Commitments were also made, Harris added, on eliminating improper payments and waste, fraud, and abuse throughout the federal bureaucracy, and in how the Trump administration deals with the many egregious provisions of the Biden administration’s Inflation Reduction Act.
Finally, Speaker of the House Mike Johnson (R-La.) agreed to back a new campaign to pass a constitutional amendment requiring the federal government, like most state governments, to balance its annual budget. The last time Congress voted on such a proposal was 2011.
“Everything we did was perfectly in line with the president’s agenda. So, he went along with it,” Harris told Perkins. “We gained, America gained.”
The contrast could not be greater between how the HFC members responded to a challenging legislative situation and how Democrats in Congress have responded to the OBBB, particularly the new law’s strengthening of Trump’s border security and immigration policies.
In recent months, Rep. LaMonica McIver (D-N.J.) has been indicted by the Department of Justice on two charges of assaulting federal immigration officials during a May 9 confrontation at a Newark, New Jersey facility used by U.S. Immigration and Customs Enforcement (ICE) officials as a detention center.
Then on June 12, Senator Alex Padilla (D-Calif.) was handcuffed and forcibly removed after not identifying himself while aggressively moving toward Secretary of Homeland Security Kristi Noem during a news conference in which she strongly defended immigration officials during a week of violent anti-ICE protests in Los Angeles. The California Democrat was not charged after Noem invited him to a meeting to discuss his concerns.
Throughout the Los Angeles riots, Mayor Karen Bass, a former Democratic congresswoman, has demanded that ICE stop arresting and removing illegal immigrants with criminal records in their home countries or who have been charged with criminal acts while here in the U.S.
Then, as the nation celebrated its 249th birthday during the July 4 Independence Day celebrations, ICE agents at an Alvarado, Texas, facility were shot at by multiple assailants.
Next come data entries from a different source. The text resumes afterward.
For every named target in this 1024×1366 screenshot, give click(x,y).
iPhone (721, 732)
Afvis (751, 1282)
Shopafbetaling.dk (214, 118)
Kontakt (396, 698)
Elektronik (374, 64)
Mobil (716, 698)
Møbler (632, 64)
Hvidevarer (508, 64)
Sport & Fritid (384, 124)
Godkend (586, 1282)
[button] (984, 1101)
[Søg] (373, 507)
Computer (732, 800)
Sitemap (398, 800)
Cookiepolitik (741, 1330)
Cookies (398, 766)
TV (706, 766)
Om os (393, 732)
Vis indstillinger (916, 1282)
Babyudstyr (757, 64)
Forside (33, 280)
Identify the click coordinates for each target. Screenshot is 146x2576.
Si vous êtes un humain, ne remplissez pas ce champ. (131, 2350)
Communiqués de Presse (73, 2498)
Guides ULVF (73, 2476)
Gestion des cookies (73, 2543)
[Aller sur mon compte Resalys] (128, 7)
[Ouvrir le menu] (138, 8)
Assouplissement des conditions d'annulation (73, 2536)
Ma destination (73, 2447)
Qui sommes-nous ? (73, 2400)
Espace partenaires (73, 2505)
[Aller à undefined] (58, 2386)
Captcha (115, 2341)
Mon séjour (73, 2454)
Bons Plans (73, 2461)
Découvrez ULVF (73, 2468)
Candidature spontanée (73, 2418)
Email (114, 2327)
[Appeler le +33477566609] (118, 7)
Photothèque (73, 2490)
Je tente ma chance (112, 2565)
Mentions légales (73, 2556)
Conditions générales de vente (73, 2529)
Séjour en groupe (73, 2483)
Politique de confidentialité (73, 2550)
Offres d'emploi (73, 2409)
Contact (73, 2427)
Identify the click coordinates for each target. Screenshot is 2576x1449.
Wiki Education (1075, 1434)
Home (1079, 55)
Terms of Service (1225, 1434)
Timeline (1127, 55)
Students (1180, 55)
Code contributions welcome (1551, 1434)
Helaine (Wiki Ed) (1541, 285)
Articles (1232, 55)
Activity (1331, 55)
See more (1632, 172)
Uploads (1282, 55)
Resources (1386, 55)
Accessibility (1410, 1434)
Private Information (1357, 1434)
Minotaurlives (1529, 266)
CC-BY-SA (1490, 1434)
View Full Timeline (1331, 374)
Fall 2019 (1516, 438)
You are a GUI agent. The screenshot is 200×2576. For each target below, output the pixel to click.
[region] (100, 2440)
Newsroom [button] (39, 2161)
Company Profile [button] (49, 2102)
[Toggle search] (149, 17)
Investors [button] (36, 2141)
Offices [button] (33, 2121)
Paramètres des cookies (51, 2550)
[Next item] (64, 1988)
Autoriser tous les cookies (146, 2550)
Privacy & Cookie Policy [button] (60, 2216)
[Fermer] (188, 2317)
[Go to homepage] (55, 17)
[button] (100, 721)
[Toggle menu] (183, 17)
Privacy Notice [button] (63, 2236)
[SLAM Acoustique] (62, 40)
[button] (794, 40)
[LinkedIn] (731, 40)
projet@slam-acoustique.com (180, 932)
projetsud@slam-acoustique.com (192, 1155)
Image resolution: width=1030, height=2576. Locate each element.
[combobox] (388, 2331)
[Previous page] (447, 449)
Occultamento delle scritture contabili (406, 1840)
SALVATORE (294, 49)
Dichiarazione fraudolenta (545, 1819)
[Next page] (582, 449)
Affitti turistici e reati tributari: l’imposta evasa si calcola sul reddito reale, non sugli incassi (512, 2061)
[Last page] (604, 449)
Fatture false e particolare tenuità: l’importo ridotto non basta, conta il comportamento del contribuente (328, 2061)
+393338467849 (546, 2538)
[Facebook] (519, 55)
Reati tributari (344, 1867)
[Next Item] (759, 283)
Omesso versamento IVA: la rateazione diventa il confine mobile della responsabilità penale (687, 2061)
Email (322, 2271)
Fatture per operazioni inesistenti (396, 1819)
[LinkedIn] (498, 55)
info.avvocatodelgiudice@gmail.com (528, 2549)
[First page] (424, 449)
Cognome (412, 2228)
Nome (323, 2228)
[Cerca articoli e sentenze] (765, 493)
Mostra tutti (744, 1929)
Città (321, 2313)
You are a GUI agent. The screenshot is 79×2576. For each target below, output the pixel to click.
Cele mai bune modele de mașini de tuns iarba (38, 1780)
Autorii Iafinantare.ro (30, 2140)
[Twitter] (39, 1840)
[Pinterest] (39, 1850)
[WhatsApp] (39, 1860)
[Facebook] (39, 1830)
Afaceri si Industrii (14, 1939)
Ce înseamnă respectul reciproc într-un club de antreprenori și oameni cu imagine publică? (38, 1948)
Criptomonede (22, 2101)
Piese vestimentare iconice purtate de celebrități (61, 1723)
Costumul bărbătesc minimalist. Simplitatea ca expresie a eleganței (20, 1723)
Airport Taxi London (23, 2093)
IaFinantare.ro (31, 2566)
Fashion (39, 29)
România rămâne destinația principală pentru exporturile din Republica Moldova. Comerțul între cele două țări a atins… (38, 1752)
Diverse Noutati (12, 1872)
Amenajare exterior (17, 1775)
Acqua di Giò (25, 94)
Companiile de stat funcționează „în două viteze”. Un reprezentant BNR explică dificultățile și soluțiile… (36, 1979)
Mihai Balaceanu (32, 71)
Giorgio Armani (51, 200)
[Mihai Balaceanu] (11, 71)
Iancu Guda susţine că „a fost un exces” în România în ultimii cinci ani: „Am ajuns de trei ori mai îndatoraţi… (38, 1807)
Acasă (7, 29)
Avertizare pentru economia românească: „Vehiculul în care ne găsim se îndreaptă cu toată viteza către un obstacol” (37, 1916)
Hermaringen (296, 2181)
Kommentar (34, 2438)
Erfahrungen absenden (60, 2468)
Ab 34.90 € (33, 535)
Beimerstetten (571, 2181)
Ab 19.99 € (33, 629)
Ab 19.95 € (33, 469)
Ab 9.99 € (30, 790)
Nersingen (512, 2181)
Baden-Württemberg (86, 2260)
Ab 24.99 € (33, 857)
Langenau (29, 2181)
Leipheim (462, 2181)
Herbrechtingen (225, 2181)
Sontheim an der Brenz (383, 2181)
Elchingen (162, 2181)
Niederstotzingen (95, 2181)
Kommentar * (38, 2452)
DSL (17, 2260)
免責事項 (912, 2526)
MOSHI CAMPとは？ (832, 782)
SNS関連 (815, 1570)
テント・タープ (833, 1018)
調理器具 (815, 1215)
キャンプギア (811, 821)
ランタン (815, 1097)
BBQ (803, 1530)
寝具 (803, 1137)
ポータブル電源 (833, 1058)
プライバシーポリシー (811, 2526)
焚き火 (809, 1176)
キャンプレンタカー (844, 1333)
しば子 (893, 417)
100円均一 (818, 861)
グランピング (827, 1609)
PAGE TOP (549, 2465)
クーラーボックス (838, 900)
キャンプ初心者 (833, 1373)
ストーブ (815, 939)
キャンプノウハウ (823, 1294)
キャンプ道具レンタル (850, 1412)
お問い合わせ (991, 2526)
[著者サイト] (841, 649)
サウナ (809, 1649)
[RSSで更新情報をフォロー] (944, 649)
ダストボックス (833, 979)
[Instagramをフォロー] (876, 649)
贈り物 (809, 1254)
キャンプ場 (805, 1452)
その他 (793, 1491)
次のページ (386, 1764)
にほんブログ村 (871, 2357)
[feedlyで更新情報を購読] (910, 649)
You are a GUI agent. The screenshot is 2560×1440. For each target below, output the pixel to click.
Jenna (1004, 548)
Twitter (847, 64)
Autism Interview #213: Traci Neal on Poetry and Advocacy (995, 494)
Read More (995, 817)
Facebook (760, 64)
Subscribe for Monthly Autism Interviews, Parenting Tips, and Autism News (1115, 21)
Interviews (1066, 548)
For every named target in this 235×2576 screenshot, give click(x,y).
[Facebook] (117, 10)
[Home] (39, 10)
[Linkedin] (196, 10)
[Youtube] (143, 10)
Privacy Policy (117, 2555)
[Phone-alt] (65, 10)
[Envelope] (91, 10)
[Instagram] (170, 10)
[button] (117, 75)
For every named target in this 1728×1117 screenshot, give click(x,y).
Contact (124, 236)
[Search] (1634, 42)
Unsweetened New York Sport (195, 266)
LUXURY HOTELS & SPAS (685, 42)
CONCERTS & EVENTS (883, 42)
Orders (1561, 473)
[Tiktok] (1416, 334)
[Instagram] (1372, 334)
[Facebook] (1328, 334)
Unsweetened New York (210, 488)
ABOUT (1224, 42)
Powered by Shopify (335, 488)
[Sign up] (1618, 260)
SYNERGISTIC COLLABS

The FBI subsequently arrested 11 individuals for their alleged involvement in what it called a “planned ambush” of the federal officials. Dressed in military fatigues, the attackers only injured a local police officer assisting the ICE agents.
In the second ICE attack on July 7, a man also dressed in military gear began firing on U.S. Border Patrol officials at the McAllen, Texas, border crossing station. Law enforcement officials responded, killing the as yet-unidentified man before he was able to injure anybody.
As Congress returned from the July 4 weekend, multiple House Democrats and their congressional aides were quoted in numerous media reports describing growing pressure on their bosses to go beyond verbal and other protests against Trump policies, even to the extent of being willing to “get shot.”
In one such story, which Axios claimed was based on interviews with more than two dozen House Democrats, one of them said constituents are angrily claiming that “what we really need to do is be willing to get shot” when protesting at ICE facilities.
Democrats may want to reconsider the words of the Rev. Martin Luther King Jr. who said, “Darkness cannot drive out darkness; only light can do that. Hate cannot drive out hate; only love can do that. Hate multiplies hate, violence multiplies violence.”
Mark Tapscott is senior congressional analyst at The Washington Stand.